:: WHAT TO WORK ON ::
Revise the records below so that each "Where should I click to" becomes "Which point should I click to", and keep every other word unchanged.
-----
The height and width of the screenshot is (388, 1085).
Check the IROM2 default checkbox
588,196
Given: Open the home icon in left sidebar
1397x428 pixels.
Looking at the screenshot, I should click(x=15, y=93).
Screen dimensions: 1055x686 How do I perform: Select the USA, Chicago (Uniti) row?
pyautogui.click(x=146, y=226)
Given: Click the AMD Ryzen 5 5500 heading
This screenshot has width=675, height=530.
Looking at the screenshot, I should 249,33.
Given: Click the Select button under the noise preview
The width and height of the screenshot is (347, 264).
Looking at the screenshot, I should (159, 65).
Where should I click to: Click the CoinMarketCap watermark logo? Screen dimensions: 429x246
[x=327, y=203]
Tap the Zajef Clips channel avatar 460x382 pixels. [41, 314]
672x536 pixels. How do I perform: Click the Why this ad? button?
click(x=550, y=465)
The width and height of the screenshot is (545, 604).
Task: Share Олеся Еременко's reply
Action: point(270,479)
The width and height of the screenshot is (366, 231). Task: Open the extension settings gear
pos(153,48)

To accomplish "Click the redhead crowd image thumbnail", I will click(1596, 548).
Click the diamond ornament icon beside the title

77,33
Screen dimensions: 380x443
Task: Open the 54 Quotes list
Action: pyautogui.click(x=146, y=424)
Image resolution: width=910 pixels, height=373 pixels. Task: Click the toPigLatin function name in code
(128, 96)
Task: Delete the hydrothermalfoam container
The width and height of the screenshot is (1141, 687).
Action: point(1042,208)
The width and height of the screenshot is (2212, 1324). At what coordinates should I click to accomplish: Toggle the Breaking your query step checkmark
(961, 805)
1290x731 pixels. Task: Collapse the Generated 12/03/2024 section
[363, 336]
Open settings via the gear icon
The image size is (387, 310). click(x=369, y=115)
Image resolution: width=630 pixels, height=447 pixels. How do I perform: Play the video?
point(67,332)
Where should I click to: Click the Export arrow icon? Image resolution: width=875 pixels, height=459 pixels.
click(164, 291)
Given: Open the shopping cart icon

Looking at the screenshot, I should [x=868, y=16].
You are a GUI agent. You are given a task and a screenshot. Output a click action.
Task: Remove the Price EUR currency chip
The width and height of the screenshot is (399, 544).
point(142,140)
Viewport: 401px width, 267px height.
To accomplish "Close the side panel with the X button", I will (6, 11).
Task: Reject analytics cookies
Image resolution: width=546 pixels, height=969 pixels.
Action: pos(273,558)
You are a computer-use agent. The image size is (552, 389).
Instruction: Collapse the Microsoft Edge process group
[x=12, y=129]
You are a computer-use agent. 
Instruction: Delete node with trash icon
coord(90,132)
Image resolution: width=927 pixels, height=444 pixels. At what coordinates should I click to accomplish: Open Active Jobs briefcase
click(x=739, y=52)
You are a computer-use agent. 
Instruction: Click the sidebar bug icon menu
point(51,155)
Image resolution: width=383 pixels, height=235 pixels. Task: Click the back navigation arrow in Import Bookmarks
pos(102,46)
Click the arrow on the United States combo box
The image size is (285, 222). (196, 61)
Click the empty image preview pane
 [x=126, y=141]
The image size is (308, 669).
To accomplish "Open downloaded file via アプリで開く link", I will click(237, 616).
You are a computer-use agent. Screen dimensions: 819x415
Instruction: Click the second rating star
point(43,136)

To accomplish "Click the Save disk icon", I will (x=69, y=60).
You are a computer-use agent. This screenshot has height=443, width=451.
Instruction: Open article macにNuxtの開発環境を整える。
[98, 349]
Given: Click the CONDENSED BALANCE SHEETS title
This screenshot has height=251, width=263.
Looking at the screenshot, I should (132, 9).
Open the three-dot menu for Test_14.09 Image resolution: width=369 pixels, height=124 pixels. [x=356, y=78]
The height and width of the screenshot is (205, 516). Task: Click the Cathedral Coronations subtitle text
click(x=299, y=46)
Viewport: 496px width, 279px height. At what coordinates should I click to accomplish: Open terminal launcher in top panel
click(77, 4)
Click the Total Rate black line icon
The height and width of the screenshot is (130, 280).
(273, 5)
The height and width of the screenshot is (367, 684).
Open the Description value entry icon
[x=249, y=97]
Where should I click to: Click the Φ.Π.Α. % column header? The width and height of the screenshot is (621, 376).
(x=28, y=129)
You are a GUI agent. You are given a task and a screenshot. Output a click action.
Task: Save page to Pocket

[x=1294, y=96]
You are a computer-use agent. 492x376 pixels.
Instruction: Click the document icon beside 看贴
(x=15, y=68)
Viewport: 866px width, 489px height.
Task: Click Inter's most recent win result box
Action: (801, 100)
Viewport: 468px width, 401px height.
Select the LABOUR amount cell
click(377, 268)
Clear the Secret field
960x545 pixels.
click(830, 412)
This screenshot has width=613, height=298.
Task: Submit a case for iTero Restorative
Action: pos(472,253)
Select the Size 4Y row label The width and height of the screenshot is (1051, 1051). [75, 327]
-----
:: SOLVED PROBLEM ::
The height and width of the screenshot is (388, 1085).
Check the IROM2 default checkbox
588,196
Given: Open the home icon in left sidebar
1397x428 pixels.
Looking at the screenshot, I should click(x=15, y=93).
Screen dimensions: 1055x686 How do I perform: Select the USA, Chicago (Uniti) row?
pyautogui.click(x=146, y=226)
Given: Click the AMD Ryzen 5 5500 heading
This screenshot has width=675, height=530.
Looking at the screenshot, I should 249,33.
Given: Click the Select button under the noise preview
The width and height of the screenshot is (347, 264).
Looking at the screenshot, I should (159, 65).
Which point should I click to: Click the CoinMarketCap watermark logo? Screen dimensions: 429x246
[x=327, y=203]
Tap the Zajef Clips channel avatar 460x382 pixels. [41, 314]
672x536 pixels. How do I perform: Click the Why this ad? button?
click(x=550, y=465)
The width and height of the screenshot is (545, 604).
Task: Share Олеся Еременко's reply
Action: point(270,479)
The width and height of the screenshot is (366, 231). Task: Open the extension settings gear
pos(153,48)

To accomplish "Click the redhead crowd image thumbnail", I will click(1596, 548).
Click the diamond ornament icon beside the title

77,33
Screen dimensions: 380x443
Task: Open the 54 Quotes list
Action: pyautogui.click(x=146, y=424)
Image resolution: width=910 pixels, height=373 pixels. Task: Click the toPigLatin function name in code
(128, 96)
Task: Delete the hydrothermalfoam container
The width and height of the screenshot is (1141, 687).
Action: point(1042,208)
The width and height of the screenshot is (2212, 1324). At what coordinates should I click to accomplish: Toggle the Breaking your query step checkmark
(961, 805)
1290x731 pixels. Task: Collapse the Generated 12/03/2024 section
[363, 336]
Open settings via the gear icon
The image size is (387, 310). click(x=369, y=115)
Image resolution: width=630 pixels, height=447 pixels. How do I perform: Play the video?
point(67,332)
Which point should I click to: Click the Export arrow icon? Image resolution: width=875 pixels, height=459 pixels.
click(164, 291)
Given: Open the shopping cart icon

Looking at the screenshot, I should [x=868, y=16].
You are a GUI agent. You are given a task and a screenshot. Output a click action.
Task: Remove the Price EUR currency chip
The width and height of the screenshot is (399, 544).
point(142,140)
Viewport: 401px width, 267px height.
To accomplish "Close the side panel with the X button", I will (6, 11).
Task: Reject analytics cookies
Image resolution: width=546 pixels, height=969 pixels.
Action: pos(273,558)
You are a computer-use agent. The image size is (552, 389).
Instruction: Collapse the Microsoft Edge process group
[x=12, y=129]
You are a computer-use agent. 
Instruction: Delete node with trash icon
coord(90,132)
Image resolution: width=927 pixels, height=444 pixels. At what coordinates should I click to accomplish: Open Active Jobs briefcase
click(x=739, y=52)
You are a computer-use agent. 
Instruction: Click the sidebar bug icon menu
point(51,155)
Image resolution: width=383 pixels, height=235 pixels. Task: Click the back navigation arrow in Import Bookmarks
pos(102,46)
Click the arrow on the United States combo box
The image size is (285, 222). (196, 61)
Click the empty image preview pane
 [x=126, y=141]
The image size is (308, 669).
To accomplish "Open downloaded file via アプリで開く link", I will click(237, 616).
You are a computer-use agent. Screen dimensions: 819x415
Instruction: Click the second rating star
point(43,136)

To accomplish "Click the Save disk icon", I will (x=69, y=60).
You are a computer-use agent. This screenshot has height=443, width=451.
Instruction: Open article macにNuxtの開発環境を整える。
[98, 349]
Given: Click the CONDENSED BALANCE SHEETS title
This screenshot has height=251, width=263.
Looking at the screenshot, I should (132, 9).
Open the three-dot menu for Test_14.09 Image resolution: width=369 pixels, height=124 pixels. [x=356, y=78]
The height and width of the screenshot is (205, 516). Task: Click the Cathedral Coronations subtitle text
click(x=299, y=46)
Viewport: 496px width, 279px height. At what coordinates should I click to accomplish: Open terminal launcher in top panel
click(77, 4)
Click the Total Rate black line icon
The height and width of the screenshot is (130, 280).
(273, 5)
The height and width of the screenshot is (367, 684).
Open the Description value entry icon
[x=249, y=97]
Which point should I click to: Click the Φ.Π.Α. % column header? The width and height of the screenshot is (621, 376).
(x=28, y=129)
You are a GUI agent. You are given a task and a screenshot. Output a click action.
Task: Save page to Pocket

[x=1294, y=96]
You are a computer-use agent. 492x376 pixels.
Instruction: Click the document icon beside 看贴
(x=15, y=68)
Viewport: 866px width, 489px height.
Task: Click Inter's most recent win result box
Action: (801, 100)
Viewport: 468px width, 401px height.
Select the LABOUR amount cell
click(377, 268)
Clear the Secret field
960x545 pixels.
click(830, 412)
This screenshot has width=613, height=298.
Task: Submit a case for iTero Restorative
Action: pos(472,253)
Select the Size 4Y row label The width and height of the screenshot is (1051, 1051). [75, 327]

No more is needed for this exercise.